An army of 80,000 school children have been enlisted by Glasgow City Council to help stamp out "grime-crime".
Youngsters from St Mungo's in Glasgow helped to collect litter
Youngsters from St Mungo's Academy joined council bosses to back the £4m campaign aimed at reducing litter, graffiti and fly-tipping.
The initiative was launched in an effort to cut Glasgow's £16m annual cleaning bill.
The council said a pot of £60,000 would also be made available to finance school litter projects.
Over the coming weeks the initiative will be rolled out in schools across the region.
Communities are already being urged to sign "contacts" agreeing to keep Glasgow clean, with on-the-spot £50 fines for those who break them.
Glasgow City Council leader Steven Purcell said it was important to change the mindset of youngsters.

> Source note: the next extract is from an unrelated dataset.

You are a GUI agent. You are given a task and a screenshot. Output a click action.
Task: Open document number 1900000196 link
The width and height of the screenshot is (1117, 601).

He said: "No city authority can keep a city clean on its own and the launch of the Schools Charter is about engaging effectively with young people, teachers and parents to better educate and inform them of the steps necessary to make a real difference."
First year pupil Rebecca Park, 12, who is a member of the St Mungo's eco-committee, said the campaign was raising awareness among her peers.
She said: "The Clean Glasgow campaign is a great way of getting young people involved practically in keeping both their school and local community clean.
"It has certainly raised awareness among the pupils at St Mungo's Academy that we are each responsible for the school environment and ensuring that it provides a healthy place in which to learn."
The local authority also intends to put 10 new CCTV mobile vans into action, and 200 additional bins will be installed across Glasgow.